Connecting with Holly DePalma:

Quotables:

  • 09:35 – “Tomorrow you're going to come, and we'll be owned by someone else, but ultimately you will come here and do the same job, you'll have the same opportunities, right? And the next day you're going to do that, and the following day you're going to do that. We kept hearing this very nagging, like, ‘oh yeah, but what about our culture?’ I don't understand, what about the culture. Right? Nothing's going to change. And for them, the change had already happened, right? They, they were so invested in employee ownership, that's what they associated with culture. And we failed miserably to acknowledge and accept that for them. And so we just kept saying, it's fine, it's all fine. The culture's the same. Meanwhile, they're like, ‘no, no, no. We've already experienced the loss.’ It can't possibly be the same, cause it's not here anymore.”
  • 11:59 – “Culture as a leadership topic kind of made a comeback at the end of 2020. And frankly, we didn't do a great job. We talked a lot. People had tons of ideas. We talked about those ideas. We moved along our merry way. We grew, we grew, we grew. And all along the growth process, even with our parent company, right, who has an incredible culture, we did a lot of talking, and we didn't do anything very differently except for say we wanted to do some things differently. And so 2021 sort of came and went.”
  • 14:55 – “Consistently people leaving told us, ‘I had no idea what to expect here. I didn't know.’ And, and I think part of that was because we didn't know how to recruit and interview and bring people on. If you've been here 20 years and over that 20 years you've trained 10 people, because that was about the rate we were hiring at, no problem. But if tomorrow we ask you to train five people and then the following week two more new ones come in, and then you start to go, ‘whoa, whoa, whoa, this is… my job's not training, my job's running this machine.’ Right? Yeah. So that was a lot of it. It was just a lot of those observations from the travel and the hiring pieces and our, our honestly miserable failure in 2021 to, to keep up with staffing and our, our turnover increased.”

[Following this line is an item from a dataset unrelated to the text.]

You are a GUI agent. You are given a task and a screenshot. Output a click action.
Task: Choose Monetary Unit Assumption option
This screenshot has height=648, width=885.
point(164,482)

  • 37:56 – “Culture forms no matter what, right? The culture just naturally happens. If you want it to be a specific way, you have to be intentional about it, and kudos to you and to your organization really to take the time to do that.”
  • 39:36 – “It's hard to do when you don't feel safe, comfortable, you're unsure of the answer. I might look like an idiot, what if someone calls me out? But at the end of the day, we're people, right? Human beings, if I can't extend the benefit of the doubt, regardless of how I feel internally, then what? Right? Then you're creating more of things that don't work for humans. And so I think that's probably the biggest thing is just you'd be willing to put yourself in a situation to call it out more and recognize that sometimes that's not going to make you the most popular person in the room, and that's okay.”